— START OF Page text —

The above example illustrates how unschooling encourages the child to develop initiative and internal resources for teaching himself to learn for the love of learning.

This style of education may very well not work for all children. It should be obvious early on whether unschooling will be workable for the parent-child ensemble in question. Children must demonstrate learning in various areas. But most critically, the child should be learning to think for himself and to teach himself to learn from as full a range of materials and experiences as life offers — and parents allow.

A child who “knows” a lot of facts on an exam — but who does not have the ability to solve real world problems or to teach himself to understand new topics of interest — is at a serious disadvantage when at the end of his education he is regurgitated by the system out into an unsympathetic “real world.”

Here are a number of “curricula choices” recommended by the author of freerangelearning.com blog. It is not an exhaustive list of homeschooling curricula or aids, but it is a good place to look for ideas.

The Dangerous Child curriculum is an adaptation of the “free range” approach, in the sense that it is closely adapted to the individual child’s nature and abilities. Dangerous Children learn to work and think resourcefully — both alone and in groups of mixed age. Every Dangerous Child must master at least three ways to support himself financially by the age of 18, and every DC must learn survival, evasion, rescue, and defence skills of various sorts.

— END OF Page text —
— START OF Data rows —

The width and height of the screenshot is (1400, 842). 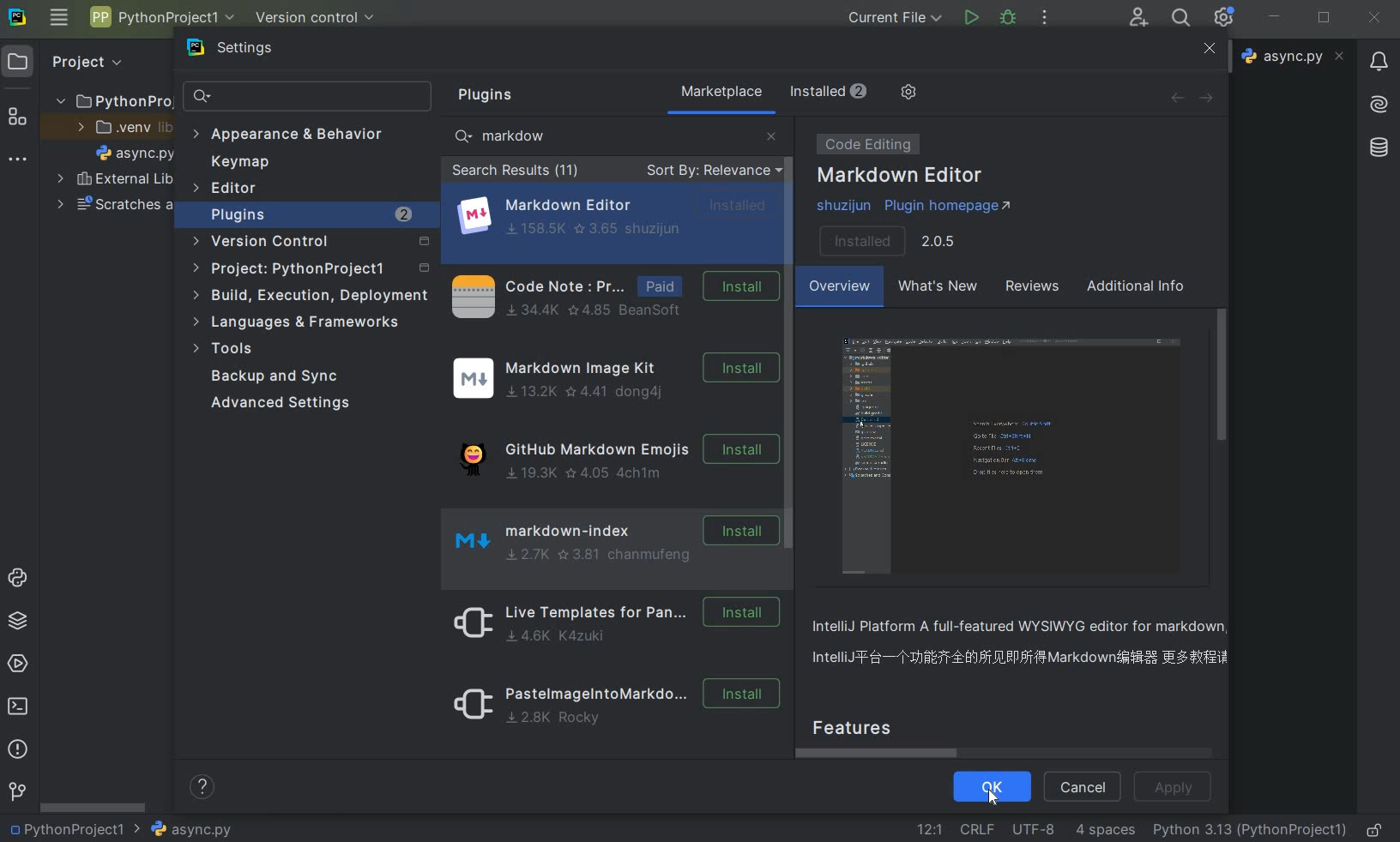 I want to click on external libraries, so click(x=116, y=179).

— END OF Data rows —
— START OF Data rows —

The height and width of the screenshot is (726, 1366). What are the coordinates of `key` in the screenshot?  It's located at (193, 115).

— END OF Data rows —

- [The request] Please carry the passage on unschooling forward, starting right after its last sentence. The items are separate from the passage on unschooling.

- [Reply]
Self-teaching is an important part of the process. But in addition, children can work together in a group to develop teamwork, problem-solving skills, and workable methods of social interaction. Dangerous skills — such as using power tools and metal fabrication methods to construct boats, shelters, sleds, and other devices and machines — work best when a team of Dangerous Children has learned to trust each other by working together on earlier projects. As they go on to learn to navigate cross country, on the water, and in the air, these teamworking skills will prove even more valuable.

There are things that every young child needs to learn, including self-control and self-discipline, to pave the way to a Dangerous Childhood. These are part of executive function, which should ideally be learned by the age of seven years. If for some reason the child is unable to develop self-control or self-discipline, his ability to self-teach is likely to be impaired. Further, if the child remains without self-control to the age of 10 or 12, it is unlikely that parents will want to teach the child the many dangerous and potentially lethal disciplines that are integral to the Dangerous Child Method.

In the future we will be looking at some milestones of progress that parents should be looking for. Each phase of learning fits into the next phase, at the proper time for each child. Multiple threads of development and learning should be ongoing at any given time. A child may be relatively advanced in music and reading, but somewhat slower in maths or in the workshop. As long as he displays self-discipline, resourceful thinking, and the ability to self-teach, he should be allowed to develop at his own pace, without undue pressure to perform.

Some Limits to Learning

Children are not taught, they learn. How well and how much they will learn depends upon the skills that they master, long before they are aware that they are learning. Whether or not they have the chance to master those skills depends upon their caretakers.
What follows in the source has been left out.